El amor en todos sus matices no es otra cosa ni menos que la huella más o menos directa marcada en el corazón del elemento por la convergencia psíquica sobre sí mismo del Universo.
¿Y ésta es, si no me equivoco, la línea de luz que puede ayudarnos a ver más claramente a nuestro alrededor?
Sufrimos y nos preocupamos cuando vemos que los intentos modernos de colectivización humana sólo resultan, contrariamente a las predicciones de la teoría y nuestras expectativas, en una rebaja y esclavización de las conciencias. — ¿Pero qué camino hemos recorrido hasta ahora para unificarnos? Una situación material que defender. Una nueva zona industrial para abrir. Mejores condiciones para una clase social o para naciones desfavorecidas… Estos son los únicos ámbitos mediocres en los que hasta ahora hemos intentado acercarnos. ¡Qué sorprendente es que, siguiendo a las sociedades animales, nos mecanicemos gracias al juego mismo de nuestra asociación! Incluso en el acto supremamente intelectual de construir la Ciencia (al menos mientras siga siendo puramente especulativo y abstracto), el impacto de nuestras almas sólo opera de manera oblicua y como lateral. El contacto es aún superficial, - y por tanto peligro de una servidumbre más… Sólo el amor, por la buena razón de que es el único que toma y une a los seres desde lo más profundo de sí mismo, es capaz, - es un hecho de la experiencia cotidiana, de completar seres, como seres, al reunirlos. ¿En qué momento dos amantes logran la posesión más completa de sí mismos sino en el momento en que dicen estar perdidos el uno en el otro?
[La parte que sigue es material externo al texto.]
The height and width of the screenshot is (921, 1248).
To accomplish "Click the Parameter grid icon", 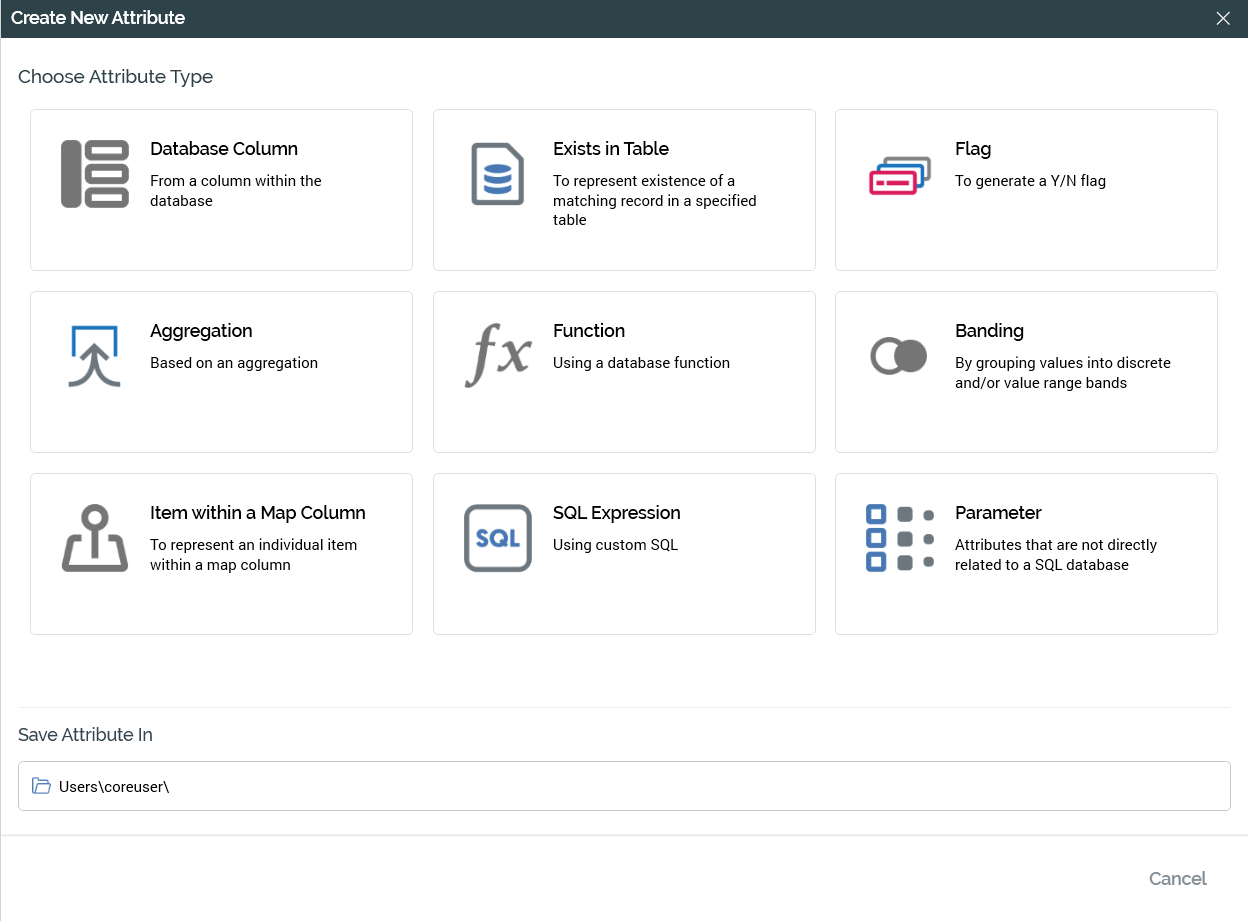I will [x=899, y=538].
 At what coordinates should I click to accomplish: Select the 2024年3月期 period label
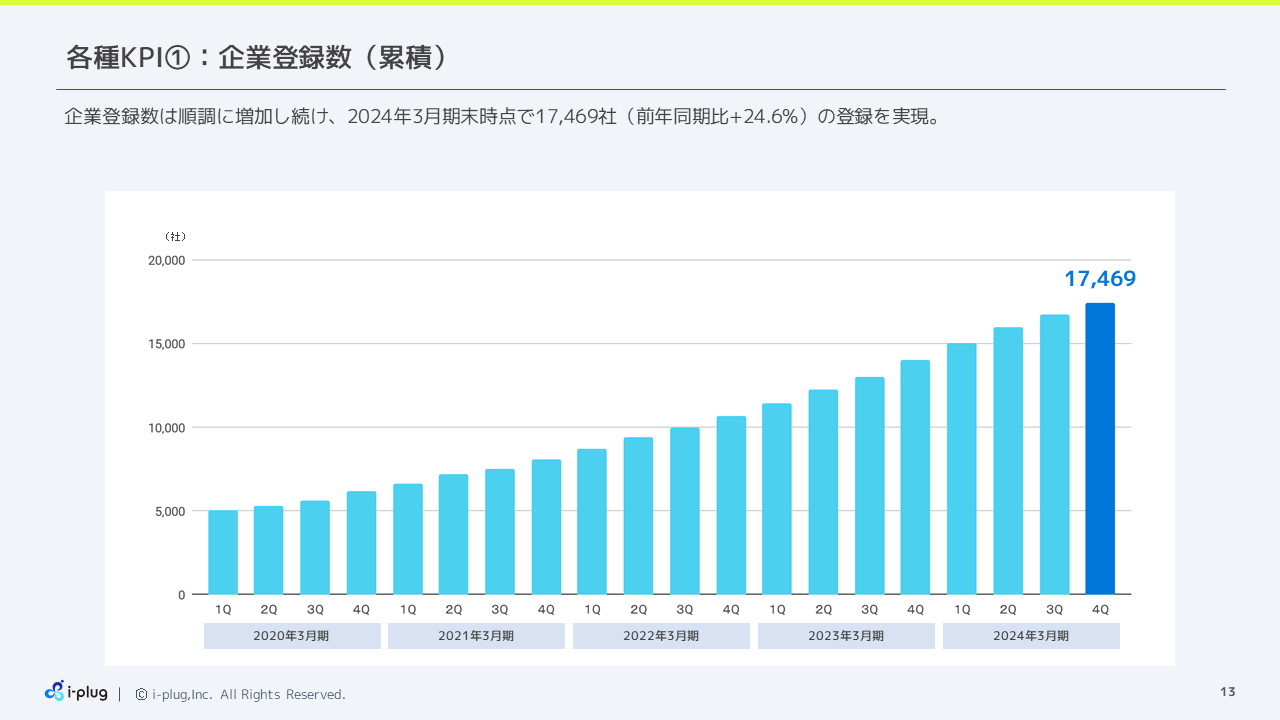1031,636
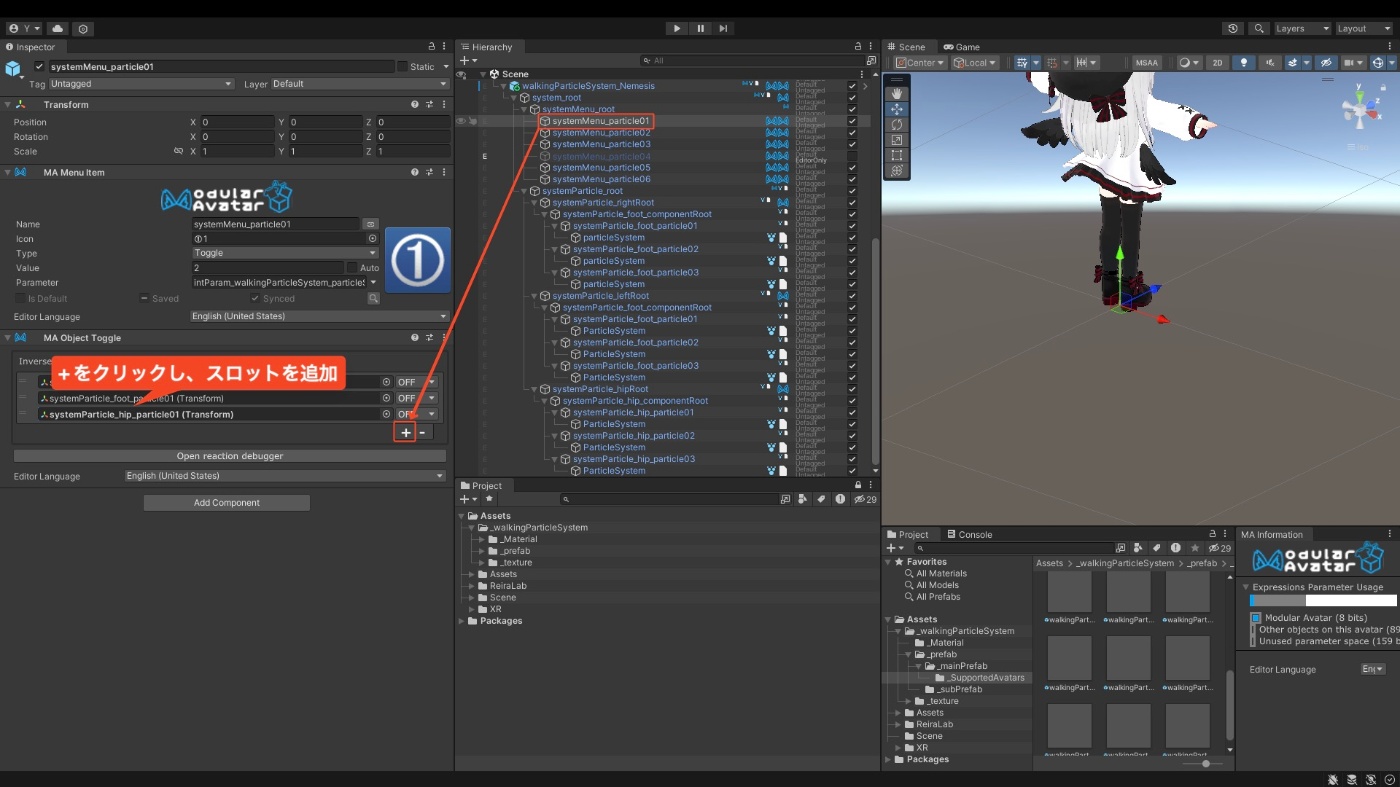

En verdad, ¿el amor no realiza el gesto mágico, el gesto supuestamente contradictorio de «personalizar» totalizando, en cada momento, en la pareja, en el equipo, alrededor de nosotros y lo que así opera diariamente en escala reducida, por qué? ¿No lo repetiría algún día sobre las dimensiones de la Tierra?
Humanidad; el Espíritu de la Tierra; la Síntesis de individuos y pueblos; la paradójica Conciliación del Elemento y del Todo, de la Unidad y de la Multitud: para que estas cosas, llamadas utópicas, y sin embargo biológicamente necesarias, tomen forma en el mundo, ¿no basta con imaginar que nuestra capacidad de amar se desarrolla hasta abrazar el totalidad de los hombres y la Tierra?
Ahora bien, se dirá, ¿no es precisamente aquí donde se señala lo imposible?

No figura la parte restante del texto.